The annual increase in the consumer price index matched the June and July readings as the highest in 13 years, the Labor Department said Wednesday. Excluding the volatile food and energy categories, core inflation rose 0.2% in September and 4% from a year ago. Basic prices hit a three-decade high of 4.5% in June.

The unexpected surge in inflation this year reflects significantly higher prices for food and energy, but also for furniture, cars, televisions and other largely imported goods. COVID-19 has closed factories in Asia and slowed down US port operations, leaving container ships anchored at sea and consumers and businesses paying more for goods that may not arrive for months.

“Price increases resulting from persistent supply chain bottlenecks in a context of high demand will keep the inflation rate high, as imbalances between supply and demand are only gradually resolved. “said Kathy Bostjancic, economist at Oxford Economics, a consulting firm. “While we share the Fed’s view that this is not the start of an upward spiral in wages and prices, we expect inflation to remain consistently above 3% until in mid-2022. “

The latest inflation data makes the Fed even more likely will soon start cutting its $ 120 billion monthly bond purchases, which aim to keep long-term interest rates low. Most analysts expect the Fed to announce such a move at its next meeting on November 3.

The higher prices also exceed the wage gains that many workers can get from companies, which have to pay more to attract employees. Average hourly wages rose 4.6% in September from a year earlier, a healthy increase, but not enough to keep up with inflation.

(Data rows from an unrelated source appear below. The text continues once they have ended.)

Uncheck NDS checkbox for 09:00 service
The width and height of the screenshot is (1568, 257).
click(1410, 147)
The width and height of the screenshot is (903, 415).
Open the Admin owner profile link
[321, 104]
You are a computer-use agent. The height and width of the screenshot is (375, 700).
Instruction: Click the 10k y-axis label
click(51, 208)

A good sign in September was that prices fell or moderated in categories that had initially been pushed much higher by the pandemic. These cuts have kept basic price increases from escalating.

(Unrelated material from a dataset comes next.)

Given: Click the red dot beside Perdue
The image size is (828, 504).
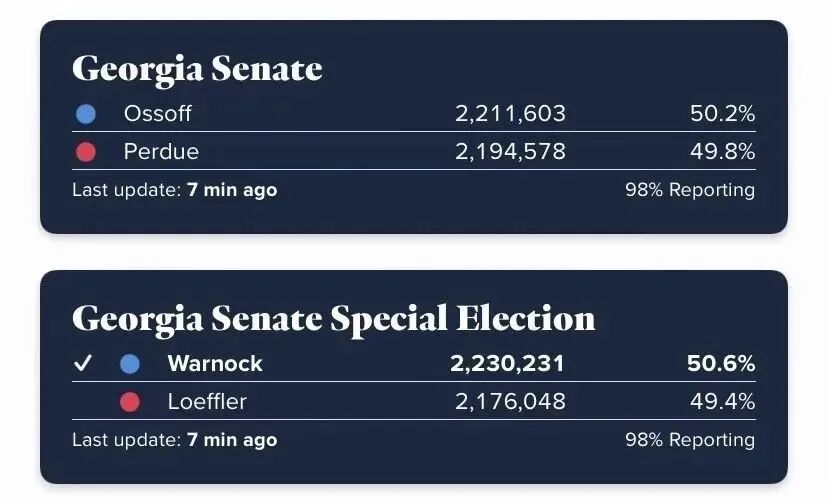Looking at the screenshot, I should point(86,152).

Used car prices fell 0.7% last month, the second consecutive drop, after costs soared over the summer as consumers, unable to find or afford a new car, instead turned to the occasion.

Costs for hotel rooms, car rentals and plane tickets have also all fallen over the past month, as the peak delta in COVID-19 cases has limited travel plans. Car rental prices had skyrocketed over the summer after many companies sold part of their rental fleets. Clothing prices fell 1.1% in September, providing some relief to consumers after increases earlier this year.

New cars, however, are getting more expensive with costs rising 1.3% in September and 8.7% from a year ago. This was the largest 12-month increase in new car prices since 1980. A semiconductor shortage restricted vehicle production and left fewer cars on dealership lots.

Home furniture prices, which suffered significant delivery delays, jumped 2.4% in September alone, the largest increase since 1988. In the past 12 months, furniture costs have climbed 11 , 2%, the highest since 1951.

The cost of footwear rose 0.5% in September and jumped 6.5% last year. Children’s shoes grew 11.9%, a record gain in data dating back to the 1950s. Most shoes are imported and are likely caught in bottlenecks.

Restaurant owners are paying higher wages to attract workers who have become elusive during the pandemic and they are paying more for food. And for the fifth month in a row, this led to outsized price hikes, 0.5%, in September. The cost of a meal at a full-service restaurant has jumped 5.2% over the past year, an unprecedented jump as long as records are kept.

Gas prices jumped 1.2% last month and are up more than 42% from a year ago. Electricity prices rose 0.8% in September from August.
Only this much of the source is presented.